RP: With your work resembling more of the scientific, has your studio become a laboratory from where you correspond with a whole network of scientists? And do you have a library of books on astrophysics, where other artists might have sketches and paint plied to the wall?

KP: The studio rotates from moments of order to complete chaos. I work best in a calm, empty, quiet space. However at times the studio does resemble a laboratory. During the development of Fossil Necklace for example, there were huge bones of extinct beasts, the thigh of an ancient mammal next to chunks of tree from Egypt, strange sea creatures and piles of fossil dust everywhere. The studio became an excavation site. We test things out in the studio, prototypes, models etc., it gets messy. There is a lot of communication too. When the studio was built I thought we had enough space for 10 years of books, but we seemed to have filled them already.

 

RP: It is fair judgement to say your works are ‘simple’ while they deal with the complex?

KP: I like to think that each of my artworks can be expressed in a few sentences, even a few words; laconic. My works aren’t intended to provoke a particular response, but function more like a butterfly effect, beginning like a shadow and rippling out, quietly. My own creative processes are quite similar. Ideas come, often through a process of writing, images appearing clearly, often in nano, milliseconds. The idea is discrete, described in a few words, and later if I’m lucky its ripples might catch up with me, and I’ll think about bringing it into existence. I hope the complexity is evident, wrapped up in the simplicity of the ideas.

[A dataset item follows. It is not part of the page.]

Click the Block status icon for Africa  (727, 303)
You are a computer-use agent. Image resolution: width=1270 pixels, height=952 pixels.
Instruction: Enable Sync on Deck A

RP: Words like ‘time’, ‘distance’, ‘transformation’, and ‘a sense of awe’, have been used to describe your work. Are you attempting to capture a vast matrix of evolutionary ideas in each of your works; that are of the earth and not of this earth at the same time?

KP: I like the idea that my work is ‘of the earth and not of the earth’ as the same time. Fossil Necklace brings together micro and macro worlds. Ancient ammonites carved out look like mini Saturns’. Planets of coral seas. Second Moon is hovering on the boundary between planet and sky, sky and galaxy, galaxy and universe. The thousands of pinpoints etched on the map of dead stars represent light that has travelled through the universe to earth, and the material from these stellar explosions combined to form earth. I hope my work has an ecology of ideas, forming connections between distant times, spaces, species, gaps, universes.